We recently sat down with Poehler, who executive produced the film, director Jason Moore and Ike Barinholtz, who romances Poehler in the comedy, to talk entourages, empty nests, and sequels.
Q: The comedy is so loose.How much did you guys improv on set?
A: "The script was in such good shape. Everything made sense and tracked. (Screenwriter) Paula Pell is such a joke machine. Most of the jokes are ones that Paula wrote. There was a looseness there but it was certainly all in the script. Our biggest acting challenge was having to pretend that we didn't know each other."

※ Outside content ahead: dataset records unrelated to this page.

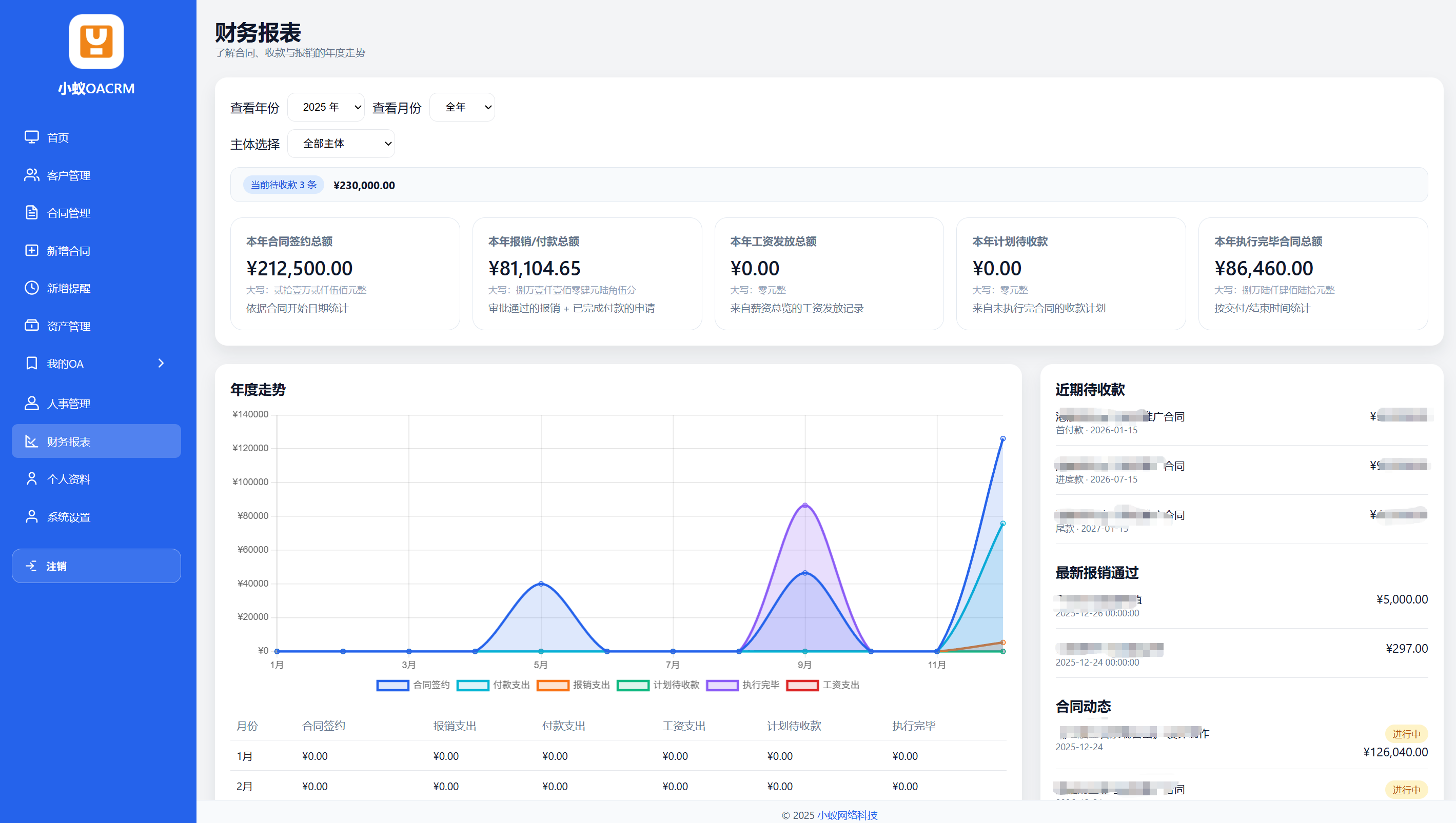Open the 主体选择 entity dropdown
The width and height of the screenshot is (1456, 823).
pyautogui.click(x=341, y=144)
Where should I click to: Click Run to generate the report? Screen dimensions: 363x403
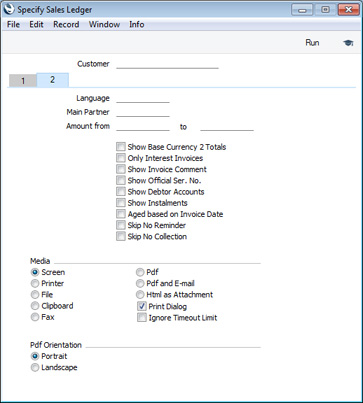coord(312,43)
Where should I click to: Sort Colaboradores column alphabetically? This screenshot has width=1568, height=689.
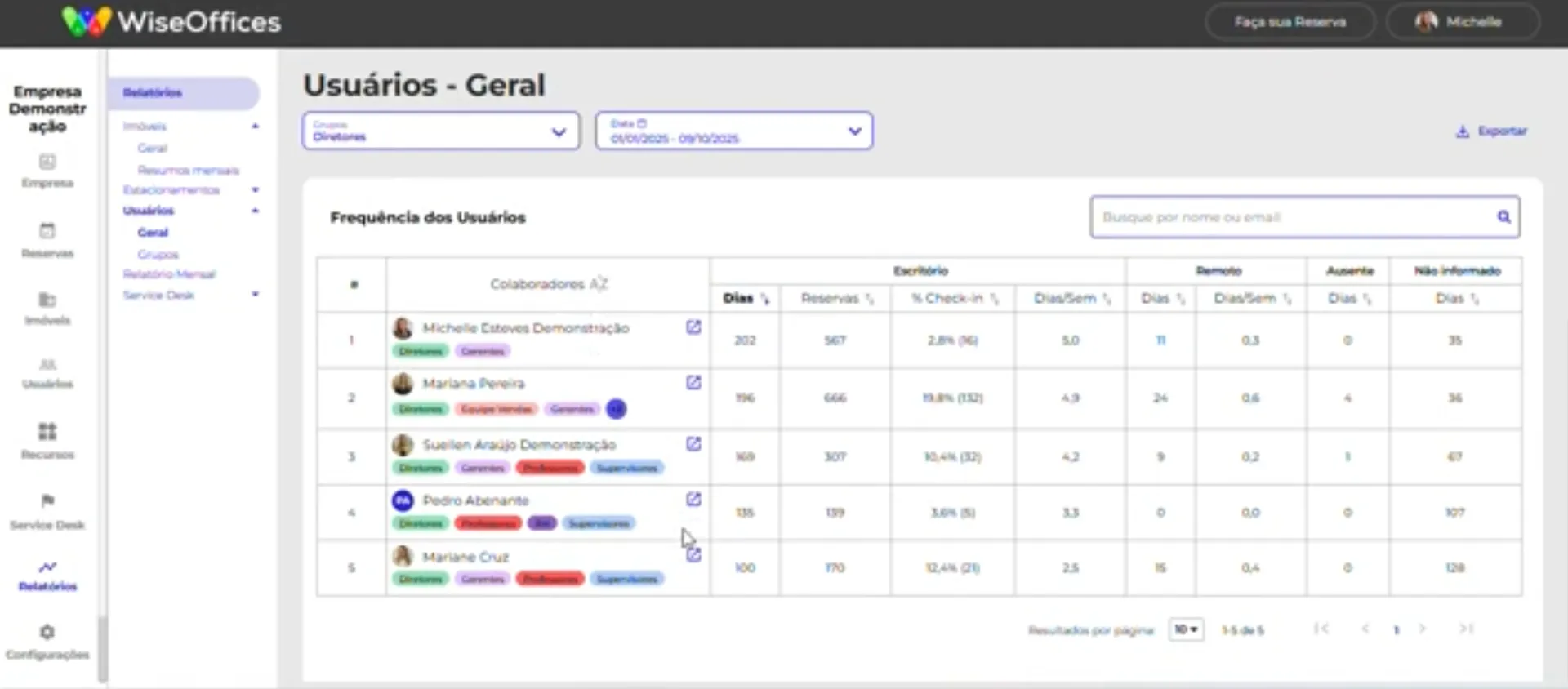pos(549,284)
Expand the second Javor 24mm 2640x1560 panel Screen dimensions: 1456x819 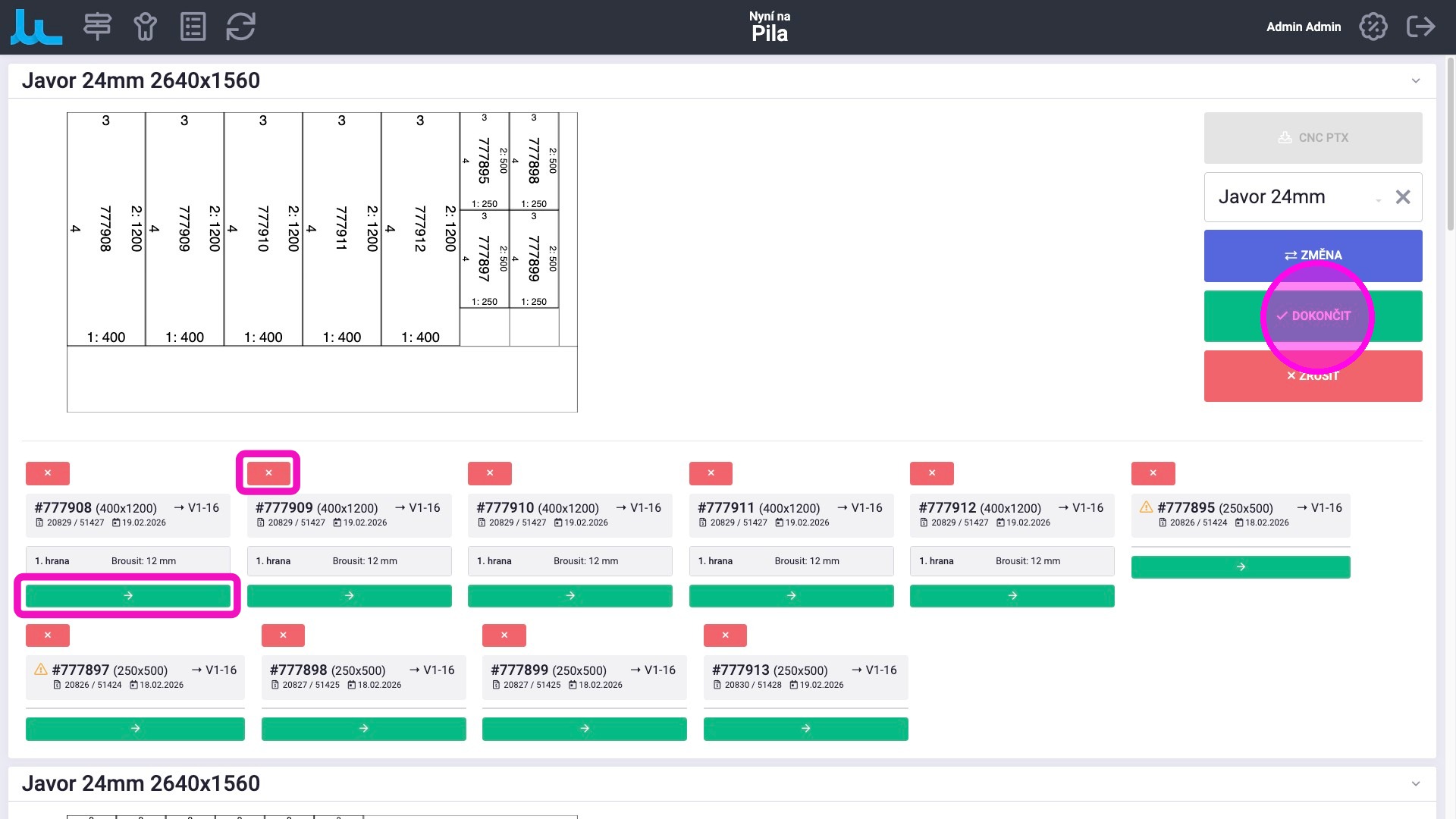(1415, 784)
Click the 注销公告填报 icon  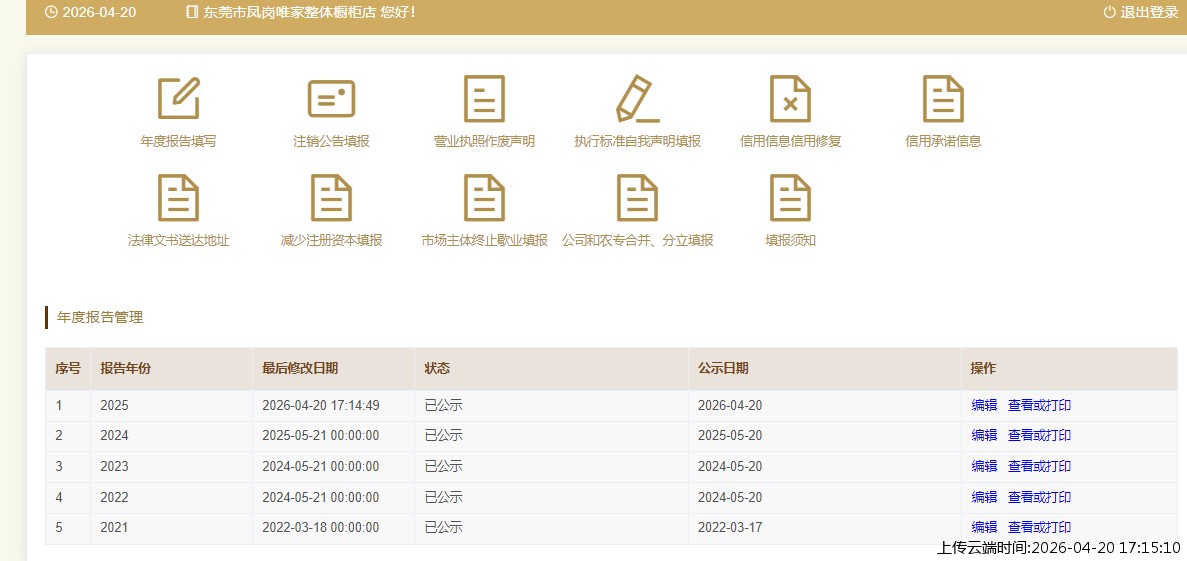click(x=331, y=99)
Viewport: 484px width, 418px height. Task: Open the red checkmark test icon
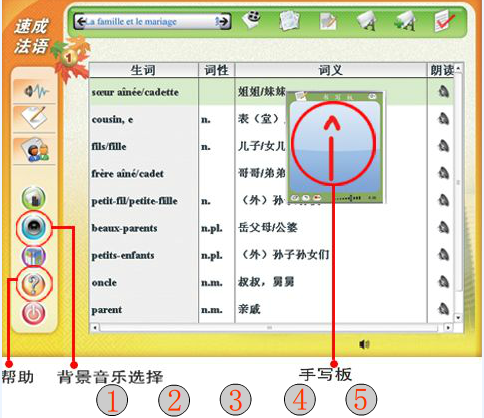point(445,20)
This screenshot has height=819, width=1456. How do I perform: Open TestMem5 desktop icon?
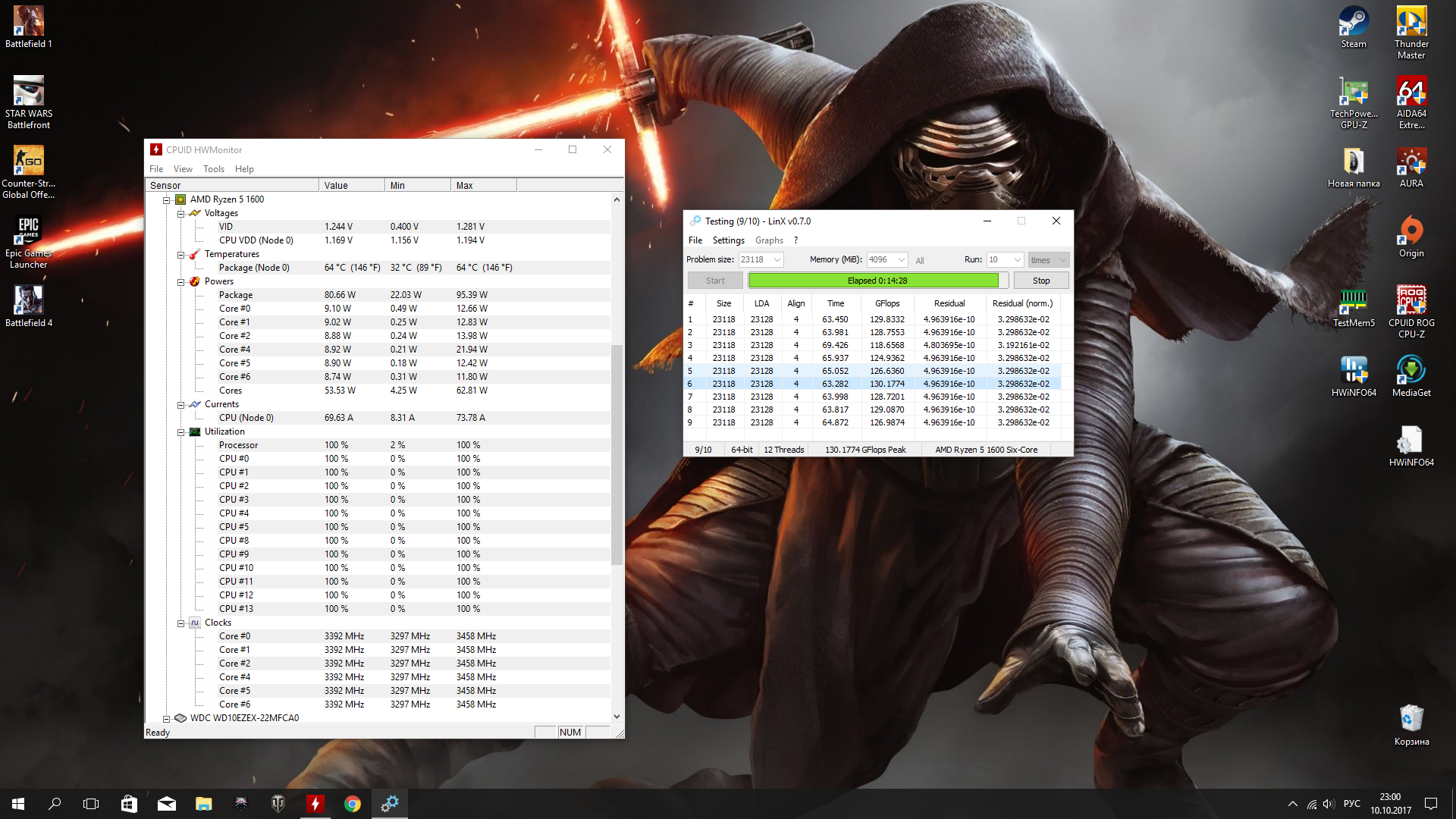click(1354, 301)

Q: So tell me, what's really the biggest challenge of working with Amy?
A: "I have to mime (to communicate with her). I get one word," says Moore. "I usually just choose a color."
A: "It's easy once you get past her entourage -- it's nine people," says Barinholtz.
Q: Wow. Impressive.
A: "It's Mark Wahlberg's old entourage. I bought them. I roll Boston deep," says Poehler.
Q: Amy, you and Tina were in "Baby Mama" together back in 2008 and your "Saturday Night Live" roots go back years. Is it any different working with her now, as opposed to in 2008?
A: "It's not that different. We still work the same, together and separately. We're just better at being on set. We've done more work between the two of us, so we knew how much real estate to give each decision. We were a little more tired."
Q: Ike, what did you take away from working with Amy on this?
A: "I took away a member of her entourage. Hamster. He's like my driver. Watching Tina and Amy on set – they're so in control and so down for whatever. There's no diva behavior. They're grown-ups. They put the work first. Everyone should do a movie with Amy Poehler and Tina Fey," says Barinholtz.
Q: Amy, you have two sons and Ike, you have a daughter, so what's your take on empty-nest syndrome?
A: "The film is about our generation. We were expected to move out of their parents' homes once they turned 18. That's not the case anymore," says Poehler. "The childhood home has become people's adult home."
Q: Do you think -- and I know this question is asked over and over -- that Hollywood is finally more willing to make women-centric comedies?
A: "I think people are open to comedies that make them laugh. Now we have more great writers and stars who get the chance to do their thing and they happen to be women," says Moore. "It's a marketing question. Women have always been funny."
A: "We're going to do a 'Sisters on Ice,' just to keep this going," says Poehler.